3. Barry Sanders — Going Out On Your Own Terms
Barry Sanders is one of the greatest running backs of all time; he also happens to be one of the greatest to retire while at the top of his game. As a member of the NCAA and NFL Hall of Fames, Sanders is the perfect example of going out on your own terms. He spent his entire 10-season career with the Detroit Lions and was a 10-time Pro Bowler, NFL MVP, and two-time Offensive Player of the Year. His impromptu retirement from the game left the Lions fanbase devastated that has yet to bounce back.

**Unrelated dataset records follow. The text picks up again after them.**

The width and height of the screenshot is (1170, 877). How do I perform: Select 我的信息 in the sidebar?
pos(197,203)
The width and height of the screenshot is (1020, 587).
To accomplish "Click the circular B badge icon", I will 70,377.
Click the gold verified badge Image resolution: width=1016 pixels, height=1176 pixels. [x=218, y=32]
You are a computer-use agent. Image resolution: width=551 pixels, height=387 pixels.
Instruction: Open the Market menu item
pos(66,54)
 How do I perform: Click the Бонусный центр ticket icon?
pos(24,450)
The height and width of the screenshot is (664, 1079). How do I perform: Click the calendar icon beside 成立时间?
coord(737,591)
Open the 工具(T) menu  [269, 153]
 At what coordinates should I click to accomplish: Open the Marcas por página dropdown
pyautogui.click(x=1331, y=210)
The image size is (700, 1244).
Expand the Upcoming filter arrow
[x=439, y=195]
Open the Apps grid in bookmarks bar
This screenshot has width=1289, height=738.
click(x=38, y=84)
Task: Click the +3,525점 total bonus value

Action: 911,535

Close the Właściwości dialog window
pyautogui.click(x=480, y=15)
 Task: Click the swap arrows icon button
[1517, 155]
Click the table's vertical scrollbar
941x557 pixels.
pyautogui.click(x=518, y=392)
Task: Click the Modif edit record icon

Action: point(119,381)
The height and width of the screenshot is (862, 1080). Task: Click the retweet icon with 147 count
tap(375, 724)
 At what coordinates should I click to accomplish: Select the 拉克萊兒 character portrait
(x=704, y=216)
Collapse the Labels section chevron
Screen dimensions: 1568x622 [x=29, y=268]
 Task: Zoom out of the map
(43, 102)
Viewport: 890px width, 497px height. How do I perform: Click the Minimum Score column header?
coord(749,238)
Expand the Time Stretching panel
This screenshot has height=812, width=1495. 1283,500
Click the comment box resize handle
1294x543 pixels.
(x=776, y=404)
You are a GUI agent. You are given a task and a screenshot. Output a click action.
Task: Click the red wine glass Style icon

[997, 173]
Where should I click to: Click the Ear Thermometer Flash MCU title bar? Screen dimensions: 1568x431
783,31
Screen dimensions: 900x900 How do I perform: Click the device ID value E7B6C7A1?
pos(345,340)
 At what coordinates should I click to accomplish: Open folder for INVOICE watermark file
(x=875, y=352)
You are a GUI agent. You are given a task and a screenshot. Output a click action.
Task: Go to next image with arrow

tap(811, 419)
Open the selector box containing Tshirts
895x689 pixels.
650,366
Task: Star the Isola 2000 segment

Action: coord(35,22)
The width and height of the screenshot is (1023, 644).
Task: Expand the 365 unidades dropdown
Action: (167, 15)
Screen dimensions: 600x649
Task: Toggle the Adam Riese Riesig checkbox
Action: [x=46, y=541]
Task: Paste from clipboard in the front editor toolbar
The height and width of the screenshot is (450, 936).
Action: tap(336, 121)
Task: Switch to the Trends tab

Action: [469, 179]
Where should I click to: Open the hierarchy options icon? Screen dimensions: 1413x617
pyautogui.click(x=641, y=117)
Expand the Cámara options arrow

Sanders would not discuss the move at first, but eventually he noted that he couldn’t handle the culture of losing within the Lions organization. There was no doubt that he had a lot left in the tank, but can you really get down on the guy for marching to the beat of his own drum?
2. Pete Rose — The Long Road Back
As a MLB player from 1963-1986, there wasn’t anybody who could out hustle Pete Rose. Among his list of accolades, Rose is the all-time leader in hits with 4,256 and games played with 3,562. However, along with his 17 All-Star Game appearances, MVP Award, and three World Series rings, Rose had a serious gambling problem. After managing the Reds for five seasons, Rose was questioned by outgoing commissioner Peter Ueberroth about his involvement with betting on baseball. After months of investigations, the “Dowd Report” documented at least 52 Reds games in which he had bet on and he had wagered at least $10,000 a day. While he is permanently banned from the Hall of Fame, Rose is not out yet. He has led several efforts for reinstatement to Bud Selig and he came clean in 2004 in his autobiography, citing he did bet on baseball, but never against the Reds.
1. Andre Agassi — The Greatest Love/Hate Relationship in Sports
If you’re not familiar with Andre Agassi, let me give you the short list of his accomplishments; eight Grand Slams, a gold medal, and four Australian Open titles. After becoming the first male to win all four Grand Slams on three different surfaces, he went on to play for several more years, eventually retiring from the game after 20 seasons. Perhaps one of his greatest accomplishments came as a result of his 2009 autobiography “Open”. Despite making over $30 million over his career, Agassi claimed, “I hate tennis, hate it with a dark and secret passion, and always have.” The hate he had for the game was apparent throughout the book, as he spoke of his time in a Florida tennis academy, his personal troubles in the 1990s, and the loneliness he felt on tour. Agassi also failed a drug test during his turbulent years for amphetamines, making his historic career even more impressive.